Move over Marie Kondo

Part of this year's crop of rejects.

Part of this year’s crop of rejects.

It’s that time of the year. I get the nesting thing and start to clean out stuff. I happens every year. Each year the cut gets deeper. The goal is that by the time I move to the nursing home, I will only have a suitcase to carry.

This year the bread maker went. This was a painful despite the fact that I haven’t used it in 15 years. Still there may be that day when I want to make bread. A cold, snowy day with a big pot of soup on the stove…..

I was raised by a woman who went through the “Big Depression.” I keep extras of extras just in case, but I’m in recovery. I no longer keep tin cans. (They are great for cleaning paint brushes. Oh wait! I don’t use oil paint!)

I don’t collect fake butter containers (anymore). (I do keep a few quart-sized yogurt containers. You never know when you’ll give someone soup! And just a few take-out containers….for the same reason. I could open a soup kitchen!)

It’s not so much admitting that I don’t use or need something, it’s my neurosis that I have to find a home for the stuff. A good home. One that will nurture it and treasure it (yes we are talking about vases, teapots and other non-life stuff here). I don’t want it to go to the landfill or (gasp!) an unworthy house.

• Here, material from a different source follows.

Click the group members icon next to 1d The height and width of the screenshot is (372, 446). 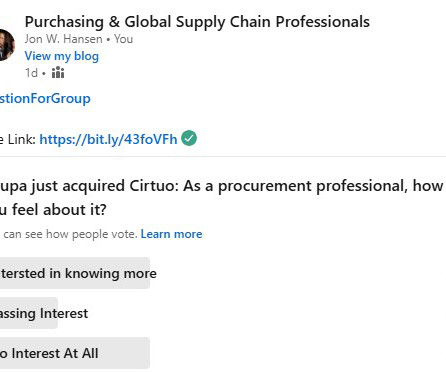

Some of it has value. Cut glass bowls. Some is pretty. Many were gifts. Collectively it’s not enough to bring in an auctioneer or appraiser. (“Sure lady this cut glass bowl is nice but you can buy one at the store for $80!”)

Really tough job (at least for me). Enter Marie Kondo.

She has written a fabulously successful book on organizing. More pointedly – throwing out everything that doesn’t bring you joy. The technique is to hold something to see if it gives you joy. If not, throw out or donate.

You either love her or think it’s a big rip-off. She talks about joy a lot. A whole lot.

Gunny Saxe dress circa 1970 went out. It's a size 7 and I can still get it on. It's tight across the shoulder blades. Funny how your body migrates.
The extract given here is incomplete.